_SOURCE EXTRACT_.

# Resident importing RHD car to Spain?



## el romeral (May 8, 2012)

Done some searching and can't find a definite answer. 

Can a long time resident of Spain legally import a RHD UK registerd car? Reason I ask is I heard that some ITV stations will not pass such a car for safety reasons?

Anyone any experience of this?


----------



## jojo (Sep 20, 2007)

el romeral said:


> Done some searching and can't find a definite answer.
> 
> Can a long time resident of Spain legally import a RHD UK registerd car? Reason I ask is I heard that some ITV stations will not pass such a car for safety reasons?
> 
> Anyone any experience of this?


 No! If you do you have to have it matriculated and put on spanish plates immediately

Jo xxx


----------



## el romeral (May 8, 2012)

jojo said:


> No! If you do you have to have it matriculated and put on spanish plates immediately
> 
> Jo xxx


The plan would be to register it immediately. So would that make it a "yes"?

_STORED RECORDS_.
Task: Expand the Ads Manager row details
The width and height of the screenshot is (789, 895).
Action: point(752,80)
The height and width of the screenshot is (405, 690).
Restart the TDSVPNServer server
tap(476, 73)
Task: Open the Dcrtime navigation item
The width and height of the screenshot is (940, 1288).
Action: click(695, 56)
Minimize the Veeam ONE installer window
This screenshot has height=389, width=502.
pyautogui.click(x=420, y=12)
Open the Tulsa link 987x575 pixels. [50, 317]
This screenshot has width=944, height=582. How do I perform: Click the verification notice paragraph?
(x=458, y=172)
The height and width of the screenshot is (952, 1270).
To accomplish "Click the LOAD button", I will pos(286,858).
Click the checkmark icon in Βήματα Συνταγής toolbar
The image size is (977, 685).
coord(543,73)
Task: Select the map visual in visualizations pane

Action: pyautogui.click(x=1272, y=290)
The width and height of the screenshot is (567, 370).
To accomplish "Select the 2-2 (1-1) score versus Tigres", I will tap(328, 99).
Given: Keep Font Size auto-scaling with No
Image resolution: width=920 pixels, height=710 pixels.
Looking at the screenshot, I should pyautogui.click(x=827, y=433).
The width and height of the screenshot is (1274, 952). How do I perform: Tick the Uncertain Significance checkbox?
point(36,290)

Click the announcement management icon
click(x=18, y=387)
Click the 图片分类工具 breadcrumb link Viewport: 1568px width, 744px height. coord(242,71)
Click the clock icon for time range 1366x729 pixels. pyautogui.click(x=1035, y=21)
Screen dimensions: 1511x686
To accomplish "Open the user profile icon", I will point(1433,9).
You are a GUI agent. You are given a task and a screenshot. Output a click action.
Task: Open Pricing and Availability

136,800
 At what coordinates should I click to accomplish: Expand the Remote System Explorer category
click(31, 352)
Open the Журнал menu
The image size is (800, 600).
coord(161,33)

_WORK INSTRUCTIONS_. Could you extend the forum thread about importing a right-hand-drive UK car into Spain, picking up after its last post?

_REPLY TO THE EXERCISE_.
My concern was mainly the RHD part.


----------



## xabiaxica (Jun 23, 2009)

el romeral said:


> The plan would be to register it immediately. So would that make it a "yes"?
> 
> My concern was mainly the RHD part.


there are no problems with RHD cars getting through the ITV once matriculated - obviously as long as everything else o
is OK, too


----------



## jojo (Sep 20, 2007)

xabiachica said:


> there are no problems with RHD cars getting through the ITV once matriculated - obviously as long as everything else o
> is OK, too



there was some stuff about the direction of lights I seem to recall??? But its not a big isssue???!!! The matriculation itself is complicated and can be quite costly tho including the import tax etc... but it can and has been done. Personally I wouldnt feel happy driving an RHD car on a LHD road - but then I am a mere woman and get confused easily lol!!! 

Jo xxx


----------



## el romeral (May 8, 2012)

Oops my flags seem to be the wrong way round.
Thanks for replys. I had heard that sombody completed all the matriculation and payment of fees etc, only to fall at the last, when an ITV was not given due to the car being RHD. Can't verify this, however.
Yes, the lights would have to be changed over and perhaps the speedometer? RHD in Spain is not ideal, particularly at carparks etc. Main reason for doing it is the price (even factoring in all associated costs) and the quality and choice of used cars in the UK compared to Spain.


----------



## jojo (Sep 20, 2007)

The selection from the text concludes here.